/Complete Guide to OpenAI Bots (GPTBot · ChatGPT-User · OAI-SearchBot · OAI-AdsBot)
📘Concept⭐️ Pillar

Complete Guide to OpenAI Bots (GPTBot · ChatGPT-User · OAI-SearchBot · OAI-AdsBot)

최종 업데이트:

What are OpenAI bots

OpenAI does not operate a single bot but four separate crawlers by purpose. Rather than handling all collection with one User-Agent, training, citation, search, and ad verification are each handled by different bots. The key advantage of this structure is that you can selectively block specific bots in robots.txt.


TL;DR

You must distinguish GPTBot (training), ChatGPT-User (user browsing), OAI-SearchBot (ChatGPT Search index), and OAI-AdsBot (ad verification). If you want to block training but allow AI answer citations, the recommended setup is to block only GPTBot and allow the rest.


Bot identification information

The information below is from OpenAI's official documentation (developers.openai.com/api/docs/bots, verified June 2026).

Bot Namerobots.txt KeyPrimary UseIP Range Published
GPTBotGPTBotAI model training data collectionopenai.com/gptbot.json
ChatGPT-UserChatGPT-UserWhen users use ChatGPT browsing featuresopenai.com/chatgpt-user.json
OAI-SearchBotOAI-SearchBotChatGPT Search index buildingopenai.com/searchbot.json
OAI-AdsBotOAI-AdsBotChatGPT ad safety verification (not used for training)

User-Agent strings (official documentation)

# GPTBot
Mozilla/5.0 AppleWebKit/537.36 (KHTML, like Gecko); compatible; GPTBot/1.3; +https://openai.com/gptbot

# ChatGPT-User
Mozilla/5.0 AppleWebKit/537.36 (KHTML, like Gecko); compatible; ChatGPT-User/1.0; +https://openai.com/bot

# OAI-SearchBot
Mozilla/5.0 (Macintosh; Intel Mac OS X 10_15_7) AppleWebKit/537.36 (KHTML, like Gecko) Chrome/131.0.0.0 Safari/537.36; compatible; OAI-SearchBot/1.3; +https://openai.com/searchbot

# OAI-AdsBot
Mozilla/5.0 AppleWebKit/537.36 (KHTML, like Gecko); compatible; OAI-AdsBot/1.0; +https://openai.com/adsbot

⚠️ Warning User-Agent version numbers (e.g., /1.3) may change. When filtering server logs, matching on GPTBot alone without the version number is safer.


How each bot works

GPTBot — for training

GPTBot collects web data for OpenAI's AI model training. Collected content may be used for pre-training or fine-tuning of GPT-family models. Blocking via robots.txt stops future training data collection but does not affect data already collected.

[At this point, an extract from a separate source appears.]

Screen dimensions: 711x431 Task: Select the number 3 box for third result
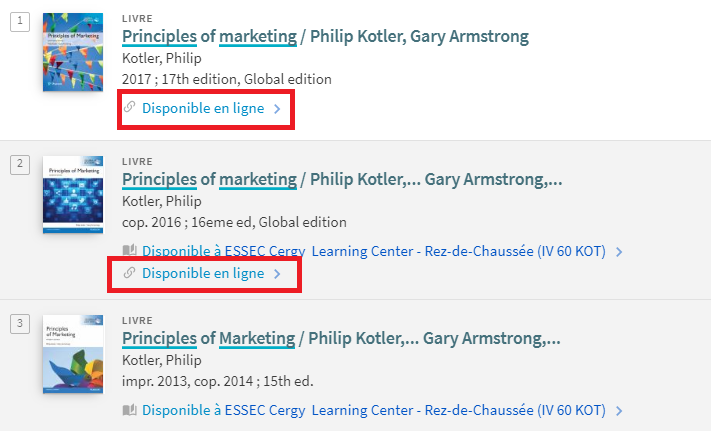[20, 324]
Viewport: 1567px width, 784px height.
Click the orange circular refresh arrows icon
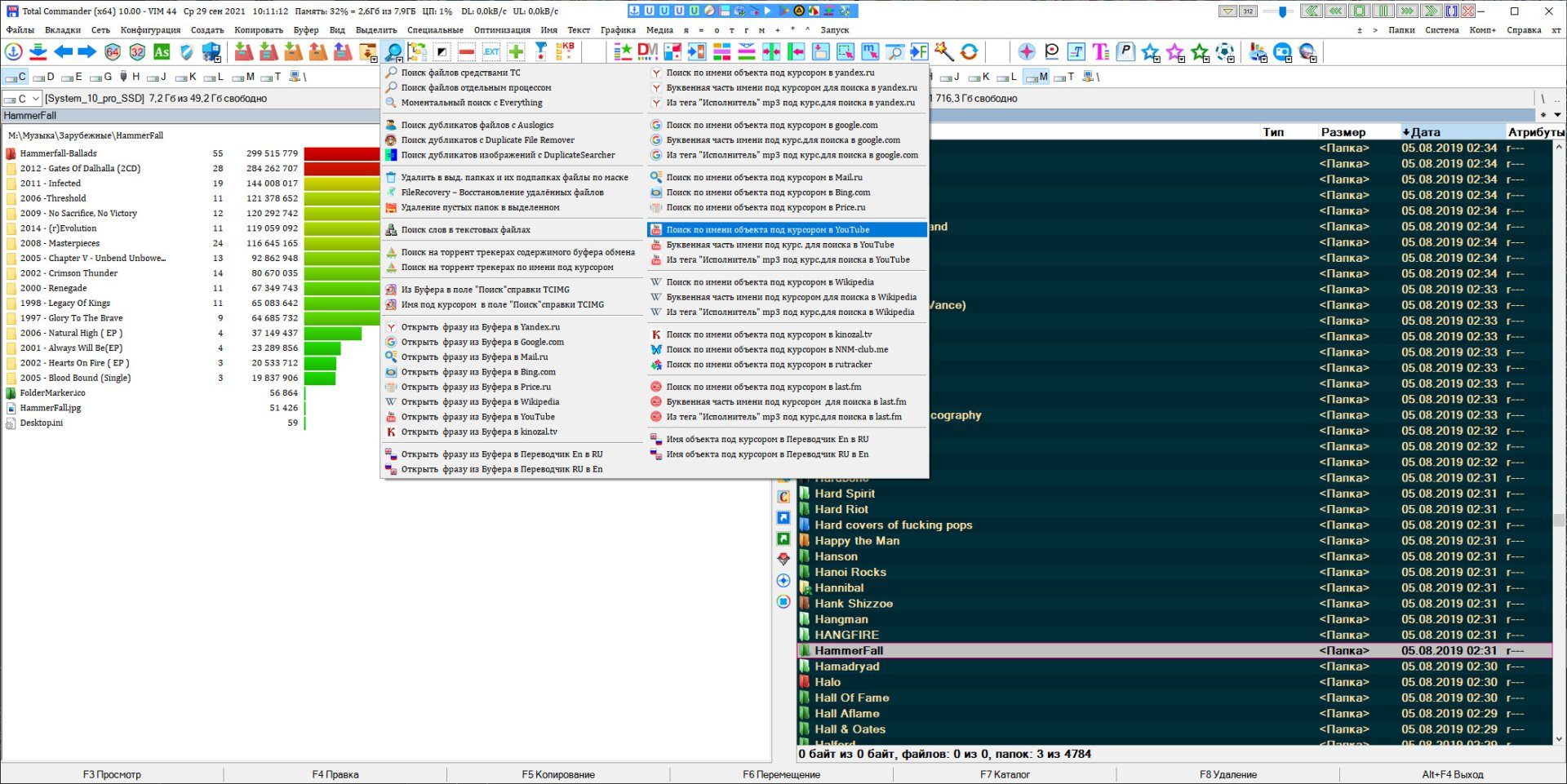pyautogui.click(x=969, y=52)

ChatGPT-User — user browsing

ChatGPT-User activates when users enter URLs or use browsing features in ChatGPT to fetch those pages. OpenAI's official documentation states that "because this bot's visits are user-initiated, robots.txt rules may not apply." It is directly connected to ChatGPT answer citations.

OAI-SearchBot — ChatGPT Search index

OAI-SearchBot builds the search index for ChatGPT's web search feature (ChatGPT Search). It controls whether your site is included in OpenAI's own index, separate from the Bing index.

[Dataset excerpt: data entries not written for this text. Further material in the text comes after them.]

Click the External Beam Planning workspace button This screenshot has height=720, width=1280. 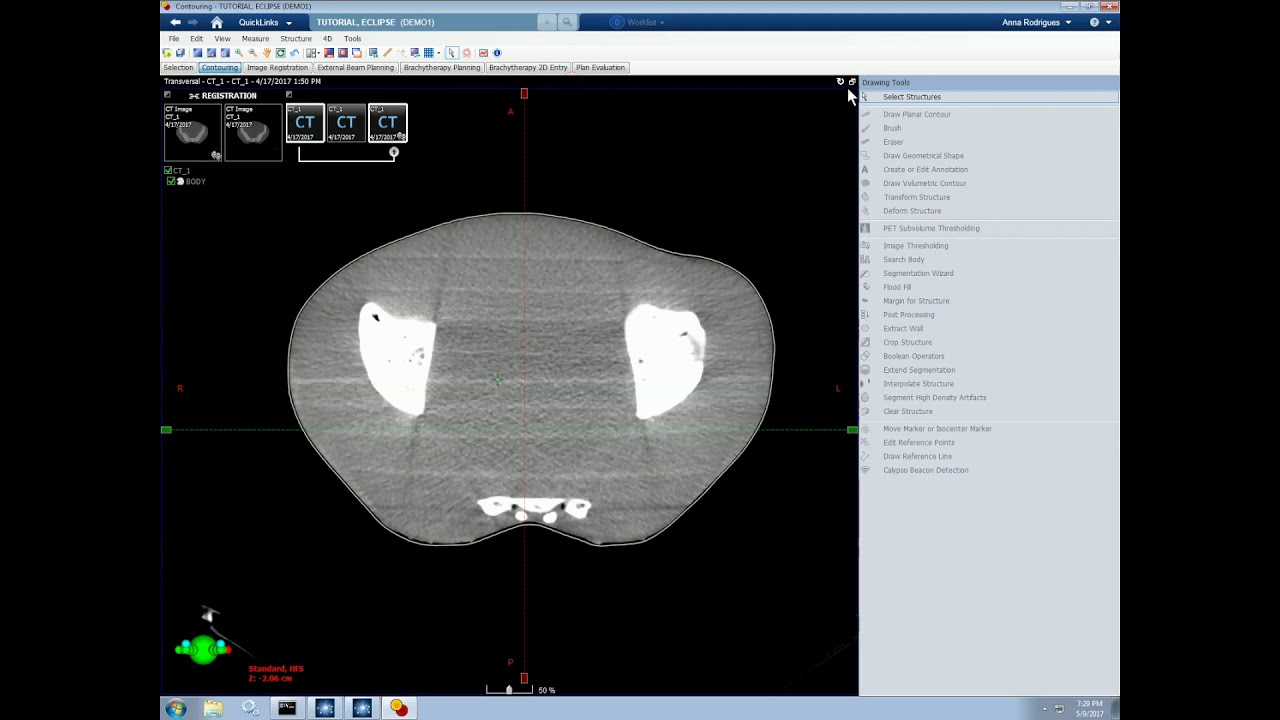pos(355,67)
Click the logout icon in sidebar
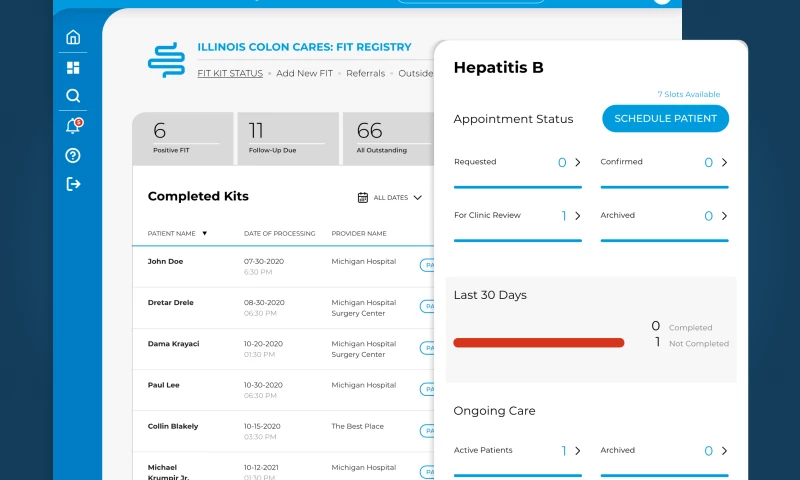 [73, 184]
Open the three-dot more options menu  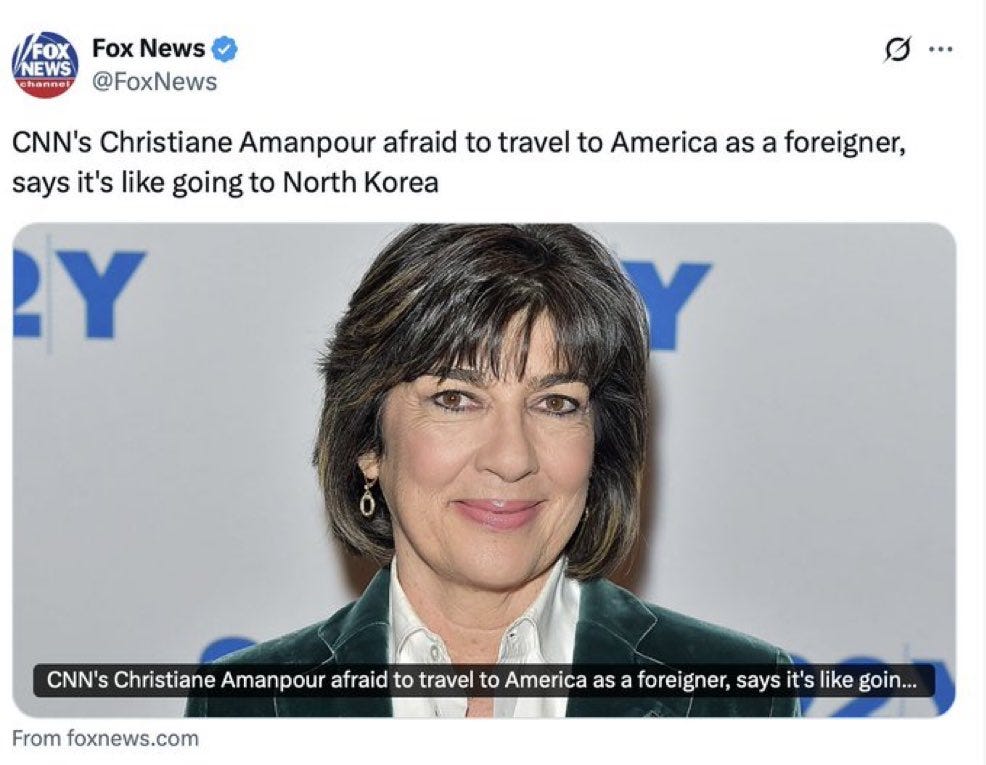coord(942,49)
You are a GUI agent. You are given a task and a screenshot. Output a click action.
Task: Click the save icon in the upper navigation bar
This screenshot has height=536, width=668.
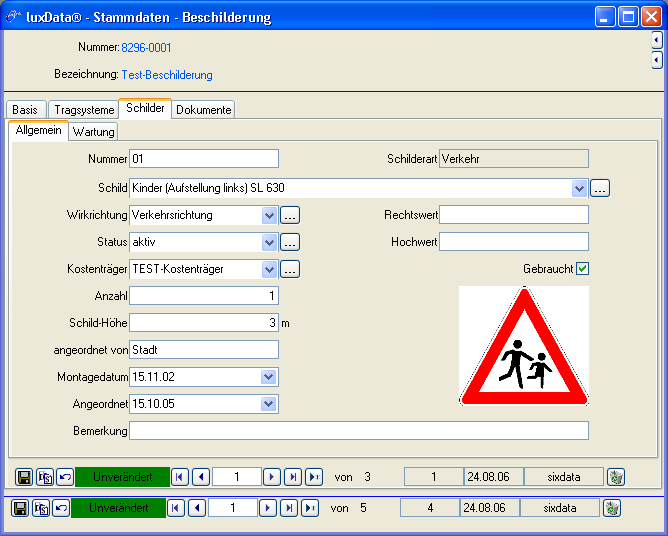click(x=22, y=477)
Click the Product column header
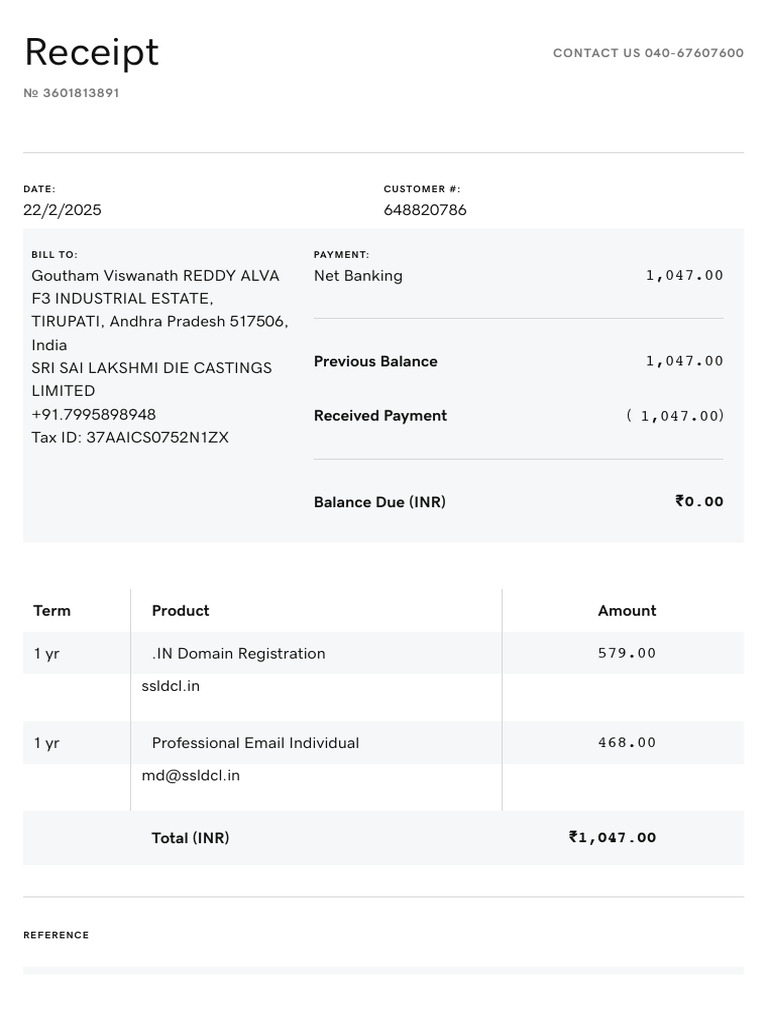 point(180,610)
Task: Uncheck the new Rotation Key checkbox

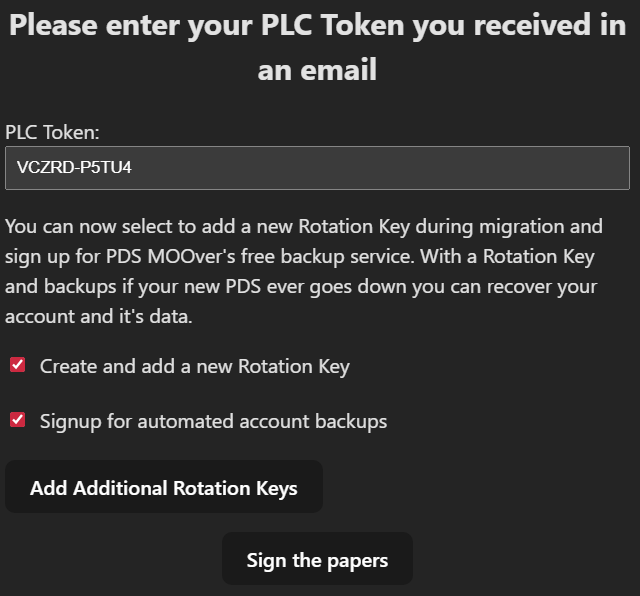Action: tap(18, 365)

OAI-AdsBot — ad verification

It verifies the safety of pages registered as ChatGPT ads by advertisers. Collected data is not used for model training.


Three robots.txt examples

Scenario A. Full allow (default — no action needed)

# No separate configuration required. All OpenAI bots operate under default policy.

Scenario B. Block training only, allow answer citations and search (recommended for SMBs)

# GPTBot: block training data collection
User-agent: GPTBot
Disallow: /

# ChatGPT-User, OAI-SearchBot, OAI-AdsBot are allowed (default)
# → Maintains ChatGPT answer citations and ChatGPT Search exposure

Scenario C. Full block

# Block all OpenAI bots
# ChatGPT answer citations and ChatGPT Search exposure may also disappear

User-agent: GPTBot
Disallow: /

User-agent: ChatGPT-User
Disallow: /

User-agent: OAI-SearchBot
Disallow: /

User-agent: OAI-AdsBot
Disallow: /

Recommended scenarios (SMB baseline)

General SMBs (cafes, clinics, agencies, etc.): Scenario B recommended. Minimize training data provision while maintaining opportunities for exposure in ChatGPT answers.

Content asset businesses (media, education, publishing): Choose Scenario C if sensitive to unauthorized content training. Note that exposure in ChatGPT answers and search will disappear.

Maximum AI exposure strategy: Scenario A (full allow). Providing content as AI training data increases the long-term likelihood of being cited as an authoritative source in AI answers.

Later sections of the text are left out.